PROMPT:
Copy each of the records below word for word, but leave the pictures out.

SUPPLIED DATA:
****

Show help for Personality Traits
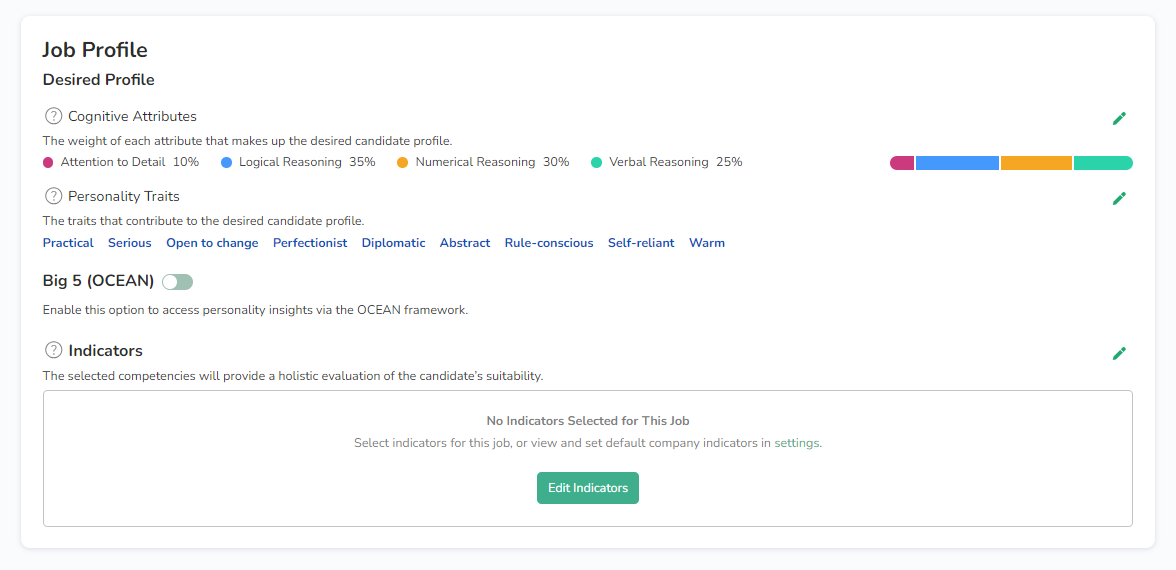This screenshot has height=570, width=1176. (x=54, y=196)
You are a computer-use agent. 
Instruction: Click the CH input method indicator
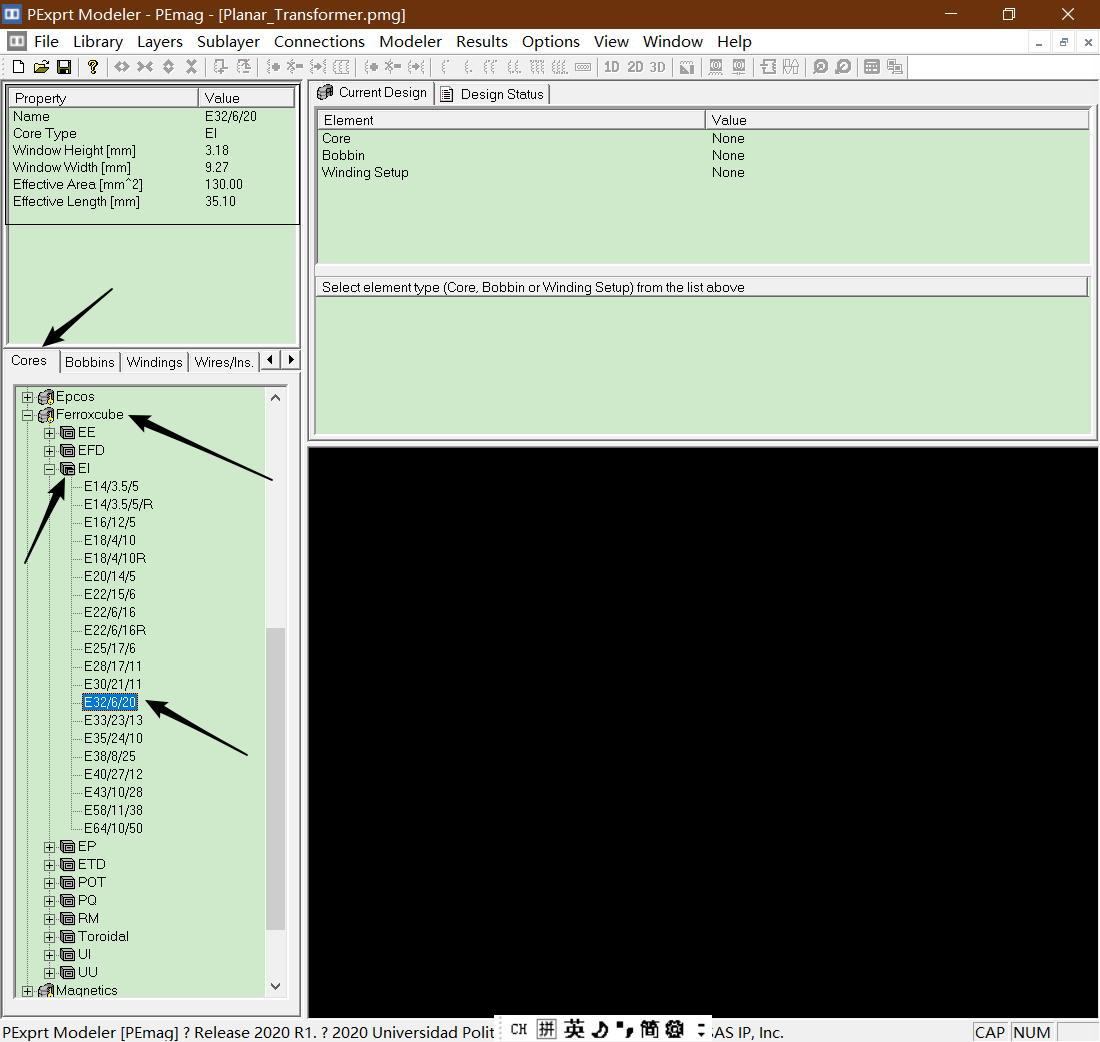[x=518, y=1028]
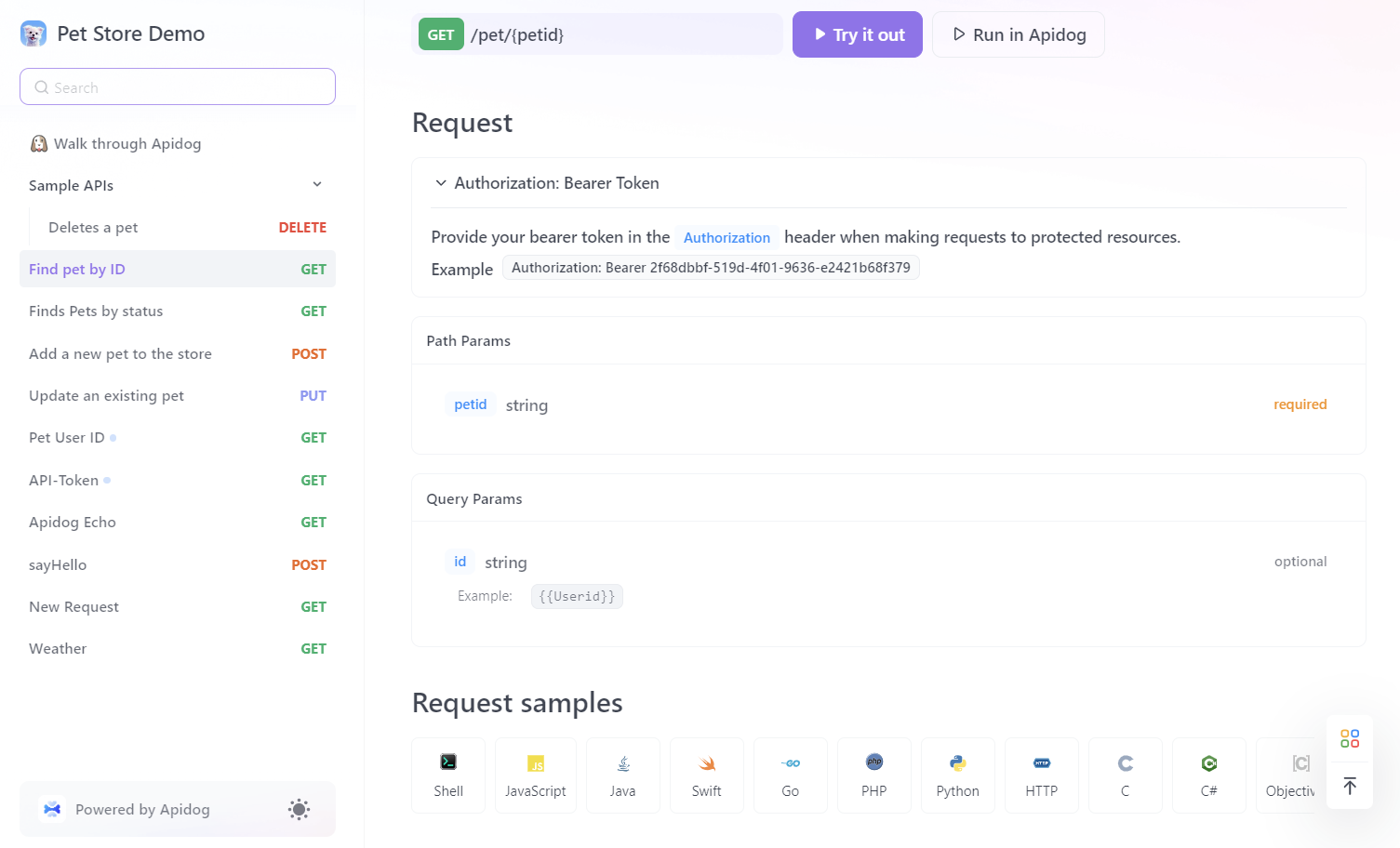The width and height of the screenshot is (1400, 848).
Task: Select the HTTP request sample
Action: pyautogui.click(x=1041, y=775)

****

SOLUTION FOR THIS PROBLEM:
Show help for Personality Traits
This screenshot has height=570, width=1176. (x=54, y=196)
You are a computer-use agent. 
Instruction: Click the CH input method indicator
[x=518, y=1028]
The width and height of the screenshot is (1400, 848).
Task: Select the HTTP request sample
Action: pyautogui.click(x=1041, y=775)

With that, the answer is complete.